Present the advice in a clear, actionable format:

```
================================================================================
🤖 Health Advice for [Date]
================================================================================

📊 TODAY'S SUMMARY:
- Sleep: X hrs (Deep: Y, REM: Z, Score: A/100)
- HRV: X ms (Status: BALANCED/UNBALANCED)
- Stress: Avg X/100
- Body Battery: +X/-Y
- Activities: [list with duration and avg HR]
- User Context: [parsed from input]

📈 LONG-TERM TRENDS (2-Year Baseline):
- Resting HR: [yearly trend, recent 30-day status]
- HRV: [yearly trend, recovery status %]
- Sleep Quality: [average duration, deep/REM ratios]
- Stress Levels: [average, high-stress day %]
- Activity: [daily steps average, active day %]

================================================================================
🌙 SLEEP OPTIMIZATION
================================================================================
[Specific advice based on data and protocols]

================================================================================
🍽️ TOMORROW'S DIET STRATEGY
================================================================================
[Fasting decision tree result and supplement timing]

================================================================================
🏃 EXERCISE RECOMMENDATIONS
================================================================================
[Training type, intensity, injury protocols]

================================================================================
⚠️ IMPORTANT ALERTS
================================================================================
[Risk warnings if applicable]

================================================================================
```

## Important Rules

1. **Be specific**: Don't give generic advice.
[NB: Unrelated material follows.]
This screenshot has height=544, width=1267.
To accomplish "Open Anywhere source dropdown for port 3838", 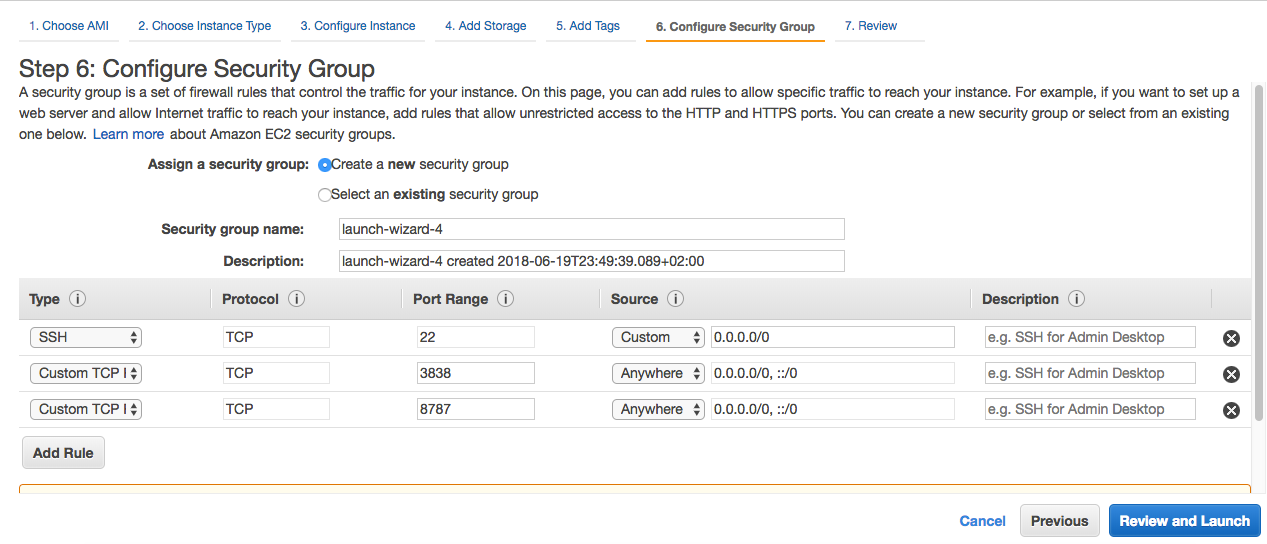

Use the actual numbers from today's data AND compare with long-term baselines.
2. **Context-aware**: If today's metrics deviate from the 2-year trend (e.g., RHR elevated vs baseline), investigate why and adjust advice.
3. **Follow protocols**: Strictly adhere to health.md rules (e.g., no Berberine with alcohol).
4. **Risk-aware**: Prioritize injury prevention and metabolic safety.
5. **Decision tree**: Clearly explain WHY each recommendation is made based on the logic in health.md AND trend data.
6. **Actionable**: Each recommendation should be something the user can immediately act on.

## Example Usage

**With manual logs already recorded:**
```
/health-advice
```

**With additional context:**
```
/health-advice planning to do heavy bench press tomorrow, should I?
```

**If you haven't logged manually yet, you can provide context as arguments:**
```
/health-advice ate PSMF lunch (protein powder + egg), dinner (tuna salad). No alcohol. Took fish oil and B complex. Feeling slight chest tightness.
```

**Note:** It's recommended to use the dedicated logging commands first:
- `/log-diet` for meals
- `/log-alcohol` for drinks
- `/log-supplement` for supplements
- `/log-feeling` for body symptoms

Then run `/health-advice` to get comprehensive analysis.